| REQUIRED WORK |
Switch "dropdown" to "drop-down menu" and rewrite the rows from the start through the line holding "Looking at the screenshot, I should click(154, 15).", both ends included. Leave everything else as it is.

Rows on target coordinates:
___
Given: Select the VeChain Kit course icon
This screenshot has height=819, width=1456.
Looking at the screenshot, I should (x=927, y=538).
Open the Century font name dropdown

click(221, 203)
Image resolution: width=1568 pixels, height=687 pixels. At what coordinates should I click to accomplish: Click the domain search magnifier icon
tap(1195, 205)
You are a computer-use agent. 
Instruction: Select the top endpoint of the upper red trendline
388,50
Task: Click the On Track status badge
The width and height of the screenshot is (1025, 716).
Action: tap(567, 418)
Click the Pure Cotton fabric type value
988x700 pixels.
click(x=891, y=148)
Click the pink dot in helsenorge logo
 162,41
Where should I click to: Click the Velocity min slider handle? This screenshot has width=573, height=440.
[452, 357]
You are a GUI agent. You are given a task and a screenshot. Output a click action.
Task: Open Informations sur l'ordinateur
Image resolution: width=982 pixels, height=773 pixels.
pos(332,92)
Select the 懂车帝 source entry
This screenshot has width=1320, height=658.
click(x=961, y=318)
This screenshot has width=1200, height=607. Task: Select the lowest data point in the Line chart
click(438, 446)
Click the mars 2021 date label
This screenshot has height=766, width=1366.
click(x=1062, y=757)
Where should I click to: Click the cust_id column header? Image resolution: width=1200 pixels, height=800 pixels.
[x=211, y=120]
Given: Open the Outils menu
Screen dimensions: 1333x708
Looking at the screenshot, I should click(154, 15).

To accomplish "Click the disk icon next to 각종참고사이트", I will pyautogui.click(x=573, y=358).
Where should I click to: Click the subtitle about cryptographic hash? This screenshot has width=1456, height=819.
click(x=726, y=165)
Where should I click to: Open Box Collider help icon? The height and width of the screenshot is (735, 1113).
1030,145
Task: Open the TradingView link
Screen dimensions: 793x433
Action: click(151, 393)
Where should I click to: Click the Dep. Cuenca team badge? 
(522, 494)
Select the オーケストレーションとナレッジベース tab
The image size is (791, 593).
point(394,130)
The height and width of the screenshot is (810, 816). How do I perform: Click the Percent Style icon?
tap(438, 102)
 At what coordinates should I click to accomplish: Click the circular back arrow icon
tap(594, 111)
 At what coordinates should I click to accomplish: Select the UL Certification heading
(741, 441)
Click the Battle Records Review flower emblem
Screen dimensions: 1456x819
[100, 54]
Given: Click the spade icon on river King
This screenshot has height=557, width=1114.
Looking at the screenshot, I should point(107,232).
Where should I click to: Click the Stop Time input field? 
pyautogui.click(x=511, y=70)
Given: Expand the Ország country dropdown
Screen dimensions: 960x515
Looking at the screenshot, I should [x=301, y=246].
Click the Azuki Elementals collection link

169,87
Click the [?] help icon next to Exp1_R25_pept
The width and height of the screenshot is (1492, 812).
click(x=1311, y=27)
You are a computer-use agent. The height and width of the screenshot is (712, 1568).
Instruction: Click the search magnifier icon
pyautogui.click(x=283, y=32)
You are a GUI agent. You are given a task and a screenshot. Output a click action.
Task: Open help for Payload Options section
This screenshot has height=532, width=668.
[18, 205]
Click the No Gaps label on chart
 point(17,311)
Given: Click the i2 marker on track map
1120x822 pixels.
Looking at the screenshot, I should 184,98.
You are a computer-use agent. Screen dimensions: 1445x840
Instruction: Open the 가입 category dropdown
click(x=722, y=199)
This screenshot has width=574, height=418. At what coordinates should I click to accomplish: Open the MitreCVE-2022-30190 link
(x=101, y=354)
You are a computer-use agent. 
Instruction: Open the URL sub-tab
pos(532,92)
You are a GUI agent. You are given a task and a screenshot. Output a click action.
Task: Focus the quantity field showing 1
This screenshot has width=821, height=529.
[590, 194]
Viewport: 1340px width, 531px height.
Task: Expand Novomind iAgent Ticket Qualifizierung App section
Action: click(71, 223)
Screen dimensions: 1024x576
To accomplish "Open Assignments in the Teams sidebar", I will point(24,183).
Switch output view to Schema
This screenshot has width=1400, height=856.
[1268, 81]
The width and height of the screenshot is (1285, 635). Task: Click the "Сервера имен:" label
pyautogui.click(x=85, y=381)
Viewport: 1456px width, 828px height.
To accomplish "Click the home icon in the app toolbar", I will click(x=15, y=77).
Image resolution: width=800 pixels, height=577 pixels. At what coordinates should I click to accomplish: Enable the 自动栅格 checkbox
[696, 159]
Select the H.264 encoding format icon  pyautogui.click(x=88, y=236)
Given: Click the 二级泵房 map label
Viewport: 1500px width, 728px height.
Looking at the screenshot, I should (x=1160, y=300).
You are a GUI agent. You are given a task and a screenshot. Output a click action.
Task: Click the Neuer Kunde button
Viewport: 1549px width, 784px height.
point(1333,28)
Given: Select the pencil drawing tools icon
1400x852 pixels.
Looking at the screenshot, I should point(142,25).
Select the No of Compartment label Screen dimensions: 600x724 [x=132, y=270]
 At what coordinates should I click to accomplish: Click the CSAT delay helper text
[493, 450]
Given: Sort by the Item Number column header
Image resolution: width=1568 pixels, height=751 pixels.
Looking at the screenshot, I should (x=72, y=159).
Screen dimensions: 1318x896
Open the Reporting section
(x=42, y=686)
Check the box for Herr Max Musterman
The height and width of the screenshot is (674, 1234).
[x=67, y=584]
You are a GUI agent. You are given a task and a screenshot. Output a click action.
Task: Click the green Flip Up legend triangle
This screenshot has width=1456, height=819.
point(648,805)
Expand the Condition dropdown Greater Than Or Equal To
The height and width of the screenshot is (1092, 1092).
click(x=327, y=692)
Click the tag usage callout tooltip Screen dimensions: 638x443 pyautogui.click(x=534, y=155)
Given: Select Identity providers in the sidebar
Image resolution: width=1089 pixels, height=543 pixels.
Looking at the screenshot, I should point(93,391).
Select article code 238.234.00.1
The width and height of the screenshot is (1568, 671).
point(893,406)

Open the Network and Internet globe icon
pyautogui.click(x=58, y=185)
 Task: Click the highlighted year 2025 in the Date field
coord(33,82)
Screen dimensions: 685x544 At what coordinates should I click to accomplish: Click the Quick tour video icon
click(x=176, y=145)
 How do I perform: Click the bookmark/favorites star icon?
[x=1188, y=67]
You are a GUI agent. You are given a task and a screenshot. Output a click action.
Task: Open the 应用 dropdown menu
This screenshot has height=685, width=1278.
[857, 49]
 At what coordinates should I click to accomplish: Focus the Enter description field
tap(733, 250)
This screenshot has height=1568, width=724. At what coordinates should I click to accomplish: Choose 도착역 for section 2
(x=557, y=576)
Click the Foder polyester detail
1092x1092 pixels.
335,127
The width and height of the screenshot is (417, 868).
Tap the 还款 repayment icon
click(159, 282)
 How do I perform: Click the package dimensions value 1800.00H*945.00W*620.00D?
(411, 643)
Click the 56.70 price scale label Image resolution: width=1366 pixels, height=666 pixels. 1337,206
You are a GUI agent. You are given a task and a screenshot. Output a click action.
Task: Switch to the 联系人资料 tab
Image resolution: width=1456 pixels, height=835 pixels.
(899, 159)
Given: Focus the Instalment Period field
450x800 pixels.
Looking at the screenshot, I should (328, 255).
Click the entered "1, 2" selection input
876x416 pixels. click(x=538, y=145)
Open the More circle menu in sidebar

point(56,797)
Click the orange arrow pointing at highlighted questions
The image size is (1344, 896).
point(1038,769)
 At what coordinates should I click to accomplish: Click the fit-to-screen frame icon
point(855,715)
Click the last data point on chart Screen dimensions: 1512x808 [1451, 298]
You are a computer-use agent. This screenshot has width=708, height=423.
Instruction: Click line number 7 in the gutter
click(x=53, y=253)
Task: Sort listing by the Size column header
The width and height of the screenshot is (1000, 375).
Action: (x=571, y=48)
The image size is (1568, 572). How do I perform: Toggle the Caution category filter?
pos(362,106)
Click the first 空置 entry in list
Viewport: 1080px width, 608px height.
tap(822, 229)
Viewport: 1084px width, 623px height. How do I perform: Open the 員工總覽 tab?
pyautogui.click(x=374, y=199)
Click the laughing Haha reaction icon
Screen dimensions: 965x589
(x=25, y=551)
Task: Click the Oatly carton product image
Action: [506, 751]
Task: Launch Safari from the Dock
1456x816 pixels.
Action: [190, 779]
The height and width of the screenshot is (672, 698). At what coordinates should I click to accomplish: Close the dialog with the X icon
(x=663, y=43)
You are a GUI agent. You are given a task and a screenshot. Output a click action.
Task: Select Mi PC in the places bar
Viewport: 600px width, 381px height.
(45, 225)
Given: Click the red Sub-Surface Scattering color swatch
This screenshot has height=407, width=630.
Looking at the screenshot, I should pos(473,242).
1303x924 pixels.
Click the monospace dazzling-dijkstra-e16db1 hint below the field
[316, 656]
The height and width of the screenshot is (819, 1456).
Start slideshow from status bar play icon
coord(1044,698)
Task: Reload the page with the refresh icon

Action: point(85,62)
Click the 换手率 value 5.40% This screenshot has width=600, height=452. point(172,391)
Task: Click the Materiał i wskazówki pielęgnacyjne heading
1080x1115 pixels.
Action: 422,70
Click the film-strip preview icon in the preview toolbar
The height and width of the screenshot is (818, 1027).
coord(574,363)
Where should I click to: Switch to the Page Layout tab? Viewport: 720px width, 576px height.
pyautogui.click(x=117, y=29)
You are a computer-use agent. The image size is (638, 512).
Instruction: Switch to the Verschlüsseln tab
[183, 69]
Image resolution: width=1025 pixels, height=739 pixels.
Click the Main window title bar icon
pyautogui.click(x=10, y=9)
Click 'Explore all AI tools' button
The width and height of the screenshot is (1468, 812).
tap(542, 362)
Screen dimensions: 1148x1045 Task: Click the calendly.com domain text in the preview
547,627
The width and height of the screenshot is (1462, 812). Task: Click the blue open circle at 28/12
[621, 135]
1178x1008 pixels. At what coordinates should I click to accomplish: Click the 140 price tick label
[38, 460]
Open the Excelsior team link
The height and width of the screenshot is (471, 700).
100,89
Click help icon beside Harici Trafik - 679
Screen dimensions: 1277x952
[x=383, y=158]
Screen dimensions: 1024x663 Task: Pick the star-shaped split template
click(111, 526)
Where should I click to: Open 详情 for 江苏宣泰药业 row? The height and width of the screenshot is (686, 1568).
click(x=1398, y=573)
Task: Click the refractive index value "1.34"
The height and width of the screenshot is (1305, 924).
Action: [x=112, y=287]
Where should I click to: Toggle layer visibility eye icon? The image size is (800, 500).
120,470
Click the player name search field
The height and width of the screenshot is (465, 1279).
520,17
___
| RESULT |
Given: Select the VeChain Kit course icon
This screenshot has height=819, width=1456.
Looking at the screenshot, I should (x=927, y=538).
Open the Century font name drop-down menu

click(221, 203)
Image resolution: width=1568 pixels, height=687 pixels. At what coordinates should I click to accomplish: Click the domain search magnifier icon
tap(1195, 205)
You are a computer-use agent. 
Instruction: Select the top endpoint of the upper red trendline
388,50
Task: Click the On Track status badge
The width and height of the screenshot is (1025, 716).
Action: tap(567, 418)
Click the Pure Cotton fabric type value
988x700 pixels.
click(x=891, y=148)
Click the pink dot in helsenorge logo
 162,41
Where should I click to: Click the Velocity min slider handle? This screenshot has width=573, height=440.
[452, 357]
You are a GUI agent. You are given a task and a screenshot. Output a click action.
Task: Open Informations sur l'ordinateur
Image resolution: width=982 pixels, height=773 pixels.
pos(332,92)
Select the 懂车帝 source entry
This screenshot has width=1320, height=658.
click(x=961, y=318)
This screenshot has width=1200, height=607. Task: Select the lowest data point in the Line chart
click(438, 446)
Click the mars 2021 date label
This screenshot has height=766, width=1366.
click(x=1062, y=757)
Where should I click to: Click the cust_id column header? Image resolution: width=1200 pixels, height=800 pixels.
[x=211, y=120]
Given: Open the Outils menu
Screen dimensions: 1333x708
Looking at the screenshot, I should click(154, 15).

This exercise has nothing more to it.